Best shifts are now:
* +14.42556 PSI to align 1226420 with AirPressureShallow
* +14.55743 PSI to align 1226429 with AirPressureShallow

In [None]:
df100hz_elevationRemoved_aircolumnonly_noT = LLE.correctBarometricData(df100hz_thermal, ['1226420', '1226429'], transducersDF, temperatureCorrect=False, heightCorrect=True)
df100hz_elevationRemoved_aircolumnonly_noT['nearesthour'] = df100hz_elevationRemoved_aircolumnonly_noT['datetime'].dt.round('H')
dfmerged2 = pd.merge(df100hz_elevationRemoved_aircolumnonly_noT , dfbaro_elevationRemoved_PSI, on='nearesthour')
dfmerged2 = dfmerged2.loc[:, ~dfmerged2.columns.str.endswith('_x')]
dfmerged2 = dfmerged2.loc[:, ~dfmerged2.columns.str.endswith('_y')]
dfmerged2 = dfmerged2.loc[:, ~dfmerged2.columns.str.startswith('DynStdDev')]
cols = ['AirPressureShallow', 'AirPressureDeep', '1226420', '1226429']
xcorr2 = np.ndarray(shape=(4,4), dtype=float)
dcshift2 = np.ndarray(shape=(4,4), dtype=float)
for i1,col1 in enumerate(cols):
    #display(col1, dfmerged2[col1].describe())
    for i2,col2 in enumerate(cols):
        xcorr2[i1,i2] = pd.Series.corr(dfmerged2[col1], dfmerged2[col2])
        dcshift2[i1,i2] = dfmerged2[col1].mean()-dfmerged2[col2].mean()
display(xcorr2)
display(dcshift2)
display(xcorr2-xcorr)
display(dcshift2-dcshift)

In [None]:
## 9. Compare with these shifts applied
dfmerged3 = dfmerged2.copy()
dfmerged3['1226420'] += 14.42556
dfmerged3['1226429'] += 14.55743
xcorr3 = np.ndarray(shape=(4,4), dtype=float)
dcshift3 = np.ndarray(shape=(4,4), dtype=float)
for i1,col1 in enumerate(cols):
    #display(col1, dfmerged2[col1].describe())
    for i2,col2 in enumerate(cols):
        xcorr3[i1,i2] = pd.Series.corr(dfmerged3[col1], dfmerged3[col2])
        dcshift3[i1,i2] = dfmerged3[col1].mean()-dfmerged3[col2].mean()
display(xcorr3)
display(dcshift3)
display(xcorr3-xcorr2)
display(dcshift3-dcshift2)

## 10. Full workflow for 100 Hz data


In [None]:
# 10.1: Get raw 100 Hz data and remove anything with spikes
display(df100hz)

# 10.2: Correct digital air barometers only for height and calibration (digits->PSI) with a PSI shift applied
df100hz_correctedAirSensors = LLE.correctBarometricData(df100hz, ['1226420', '1226429'], transducersDF, temperatureCorrect=True, heightCorrect=True, dcshifts=[14.42556,14.55743])
display(df100hz_correctedAirSensors[['1226420', '1226429']])

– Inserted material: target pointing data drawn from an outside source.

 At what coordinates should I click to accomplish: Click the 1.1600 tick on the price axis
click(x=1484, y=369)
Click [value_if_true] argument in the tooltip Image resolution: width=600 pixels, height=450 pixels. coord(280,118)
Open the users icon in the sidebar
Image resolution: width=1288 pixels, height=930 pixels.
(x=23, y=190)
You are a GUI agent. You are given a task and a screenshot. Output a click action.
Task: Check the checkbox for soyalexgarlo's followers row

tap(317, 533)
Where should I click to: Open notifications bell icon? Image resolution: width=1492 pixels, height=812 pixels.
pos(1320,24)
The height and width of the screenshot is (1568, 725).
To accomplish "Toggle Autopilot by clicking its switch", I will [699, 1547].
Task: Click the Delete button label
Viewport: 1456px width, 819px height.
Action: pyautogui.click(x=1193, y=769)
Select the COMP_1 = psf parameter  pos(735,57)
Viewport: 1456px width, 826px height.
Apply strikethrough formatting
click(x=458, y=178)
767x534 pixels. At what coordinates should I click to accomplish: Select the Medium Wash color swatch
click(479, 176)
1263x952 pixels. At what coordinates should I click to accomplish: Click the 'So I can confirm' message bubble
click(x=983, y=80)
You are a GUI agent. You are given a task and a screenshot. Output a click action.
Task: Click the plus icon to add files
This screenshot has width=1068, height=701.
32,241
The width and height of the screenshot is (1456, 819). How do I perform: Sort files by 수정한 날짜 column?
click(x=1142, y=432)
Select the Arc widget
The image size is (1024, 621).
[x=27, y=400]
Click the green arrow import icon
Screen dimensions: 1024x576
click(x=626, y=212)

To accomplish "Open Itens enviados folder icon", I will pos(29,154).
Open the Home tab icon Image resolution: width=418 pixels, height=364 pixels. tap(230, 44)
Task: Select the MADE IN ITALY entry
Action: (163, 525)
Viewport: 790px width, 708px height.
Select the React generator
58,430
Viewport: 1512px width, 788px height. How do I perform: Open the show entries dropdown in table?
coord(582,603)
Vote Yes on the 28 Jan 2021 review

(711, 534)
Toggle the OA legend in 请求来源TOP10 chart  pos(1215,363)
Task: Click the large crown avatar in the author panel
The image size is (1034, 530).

# 10.3: Correct digital water transducers for calibration and barometric pressure
df100hz_correctedAllSensors = LLE.rawdf2psidf(df100hz_correctedAirSensors, transducersDF, temperatureCorrect=True, airpressureCorrect=True, depthCorrect=False)
display(df100hz_correctedAllSensors[['1226420', '1226429', '1226419', '1226421', '2151691', '2149882']])

# 10.4: all have spikes in. 
for col in df100hz_correctedAllSensors:
    if isinstance(col,str) and (col[0:2]=='12' or col[0:2]=='21'):
        m = df100hz_correctedAllSensors[col].median()
        df100hz_correctedAllSensors[col] = df100hz_correctedAllSensors[col].clip(m-0.5,m+0.5)

display(df100hz_correctedAllSensors[['1226420', '1226429', '1226419', '1226421', '2151691', '2149882']])

# 10.5: plot
df100hz_correctedAllSensors.plot(x='datetime', y=['1226420', '1226429'], style='.')
df100hz_correctedAllSensors.plot(x='datetime', y=['1226419', '1226421', '2151691', '2149882'], style='.')

## 11. To do
In this notebook, we have examined temperature data and air pressure data, computed cross-correlations and DC shifts, and we explored how to correct data.

What we need to do next is locate the other script I had written to load data between two datetimes, using all2.csv as a file lookup table. Then we need to add in these additional processing steps.

We also need to add in steps to convert to Pascals and metres of water.